Il classicismo heavy della formazione di stanza a Nashville (guidata dal chitarrista Tanner Olson) potrebbe essere esemplificato dai soli otto minuti e mezzo di "In The Name Of River Grand", dall'incedere solenne e addirittura votato alla marzialità più pomposa nel finale. Ma significherebbe, comunque, voler limitare lo spettro delle soluzioni che, pur se non molto vario, riesce, almeno nella prima parte dell'opera (la più valida), a coniugare praterie polverose e Neurosis in piccole tempeste soniche ("Hijo de Desierto"), i Jefferson Airplane e uno stomp country (la ballata "Buried Arrows", con cameo vocale della figlia di John Hiatt, Lily) e i Blue Cheer con retaggi cantautoriali ("The Book Of Truth").
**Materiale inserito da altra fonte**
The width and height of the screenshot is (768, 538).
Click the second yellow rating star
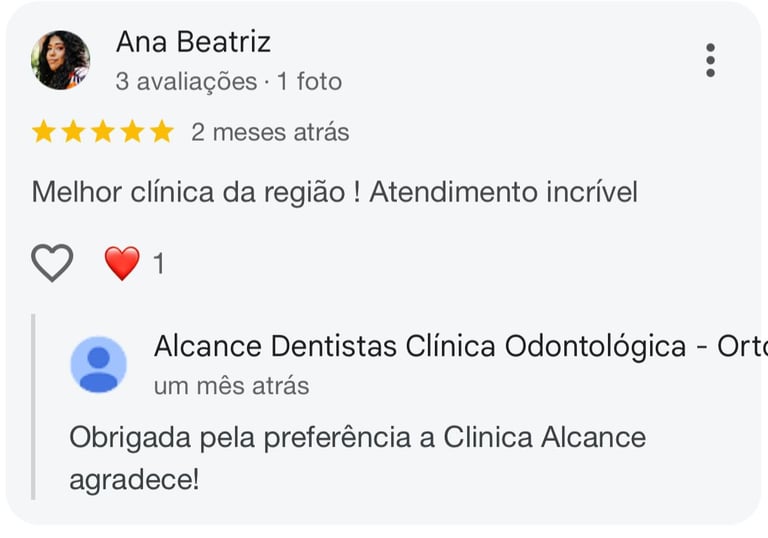tap(73, 132)
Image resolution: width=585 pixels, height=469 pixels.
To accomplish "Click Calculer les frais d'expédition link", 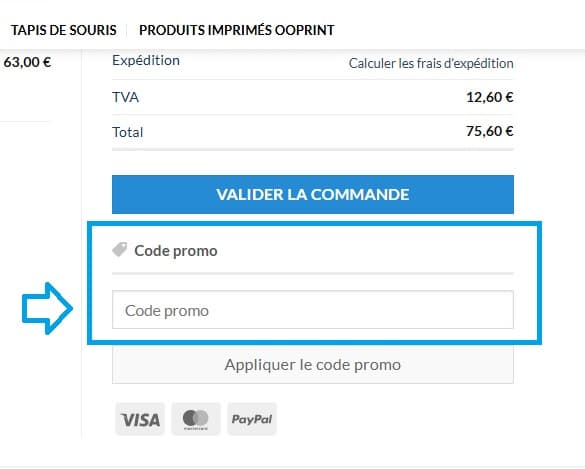I will coord(431,63).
Meno interessante e più votata all'esibizione delle loro prurigini stoner, la seconda parte mostra qualche lungaggine di troppo, un'ispirazione tutto sommato velleitaria e, in definitiva, tutti i limiti del progetto. "Tchulu Junction", pur nella sua costruzione impeccabile e nelle sue evoluzioni al limite dello sludge, appare monotona e poco incisiva; l'epopea vorticosa di "Mean Season Movin' On" eccede in digressioni e scale chitarristiche; lo strumentale "Shunka Sapa" è complessivamente anonimo.
A piccole dosi, "Sage" può anche risultare un ascolto soddisfacente ma, tutto d'un fiato, finisce per sobillare un po' di noia.